Nonribosomal peptide synthetases (NRPSs) are multifunctional megaenzymes that govern the stepwise biosynthesis of pharmaceutically important peptides. In an ATP-dependent assembly-line mechanism dedicated domains are responsible for each catalytic step. Crystal structures have provided insight into several conformations of interacting domains. However, the complete picture in solution of how domain dynamics and the timing of conformational changes effect a directional biosynthesis remains only poorly understood and will be important for the efficient reprogramming of NRPSs. Here we dissect the multiple conformational changes associated with the adenylation and thiolation reactions of the aminoacylation pathway under catalytic conditions. We used pyrophosphate (PPi) to biochemically drive the conformational changes backward and forward while performing an online monitoring with a Förster resonance energy transfer (FRET) didomain sensor, consisting of adenylation (A) and peptidyl-carrier protein (PCP) domains.
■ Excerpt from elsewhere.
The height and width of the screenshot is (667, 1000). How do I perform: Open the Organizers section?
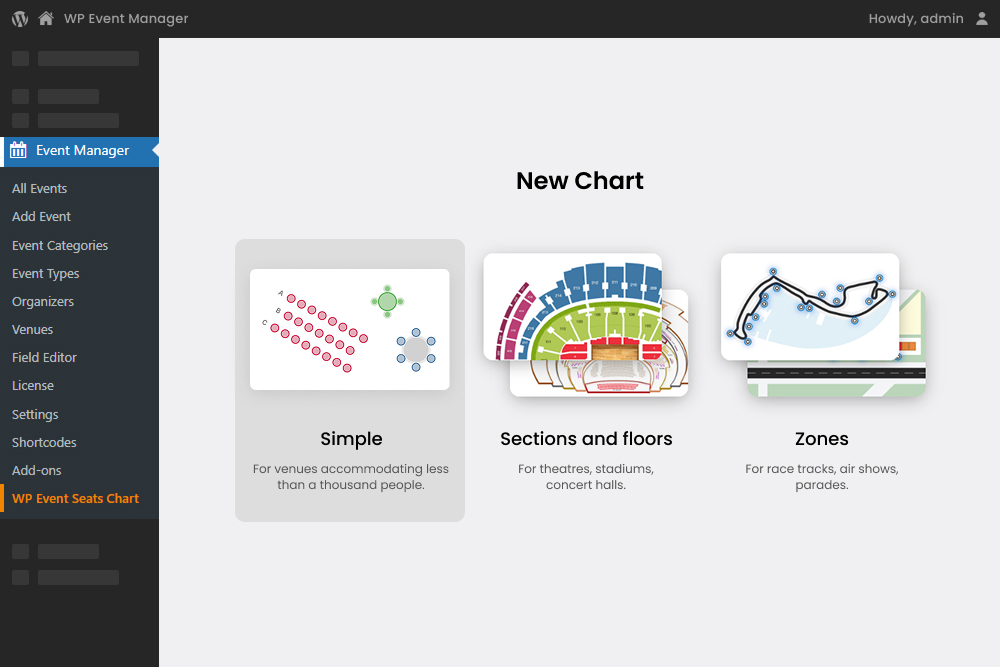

Notably, we found aminoacyl thioester formation to efficiently occur in the presence of PPi even at millimolar concentrations, despite the chemically and conformationally reversing effect of this metabolite and by-product. This finding settles conflicting reports and explains why intracellular PPi concentrations do not impair NRP biosynthesis. A conserved amino acid was identified to be important for the mechanism under these conditions. FRET time-course analyses revealed that the directionality of the aminoacylation catalysis is correlated with conformational kinetics. Complemented by equilibrium hydrogen-deuterium exchange (HDX) analyses, our data uncovered the existence of at least one new intermediary conformation that is associated with the rate-determining step. We propose an expanded model of conformational changes in the NRPS aminoacylation pathway.
All Science Journal Classification (ASJC) codes
- Chemistry (miscellaneous)
- Molecular Biology
- Biochemistry, Genetics and Molecular Biology (miscellaneous)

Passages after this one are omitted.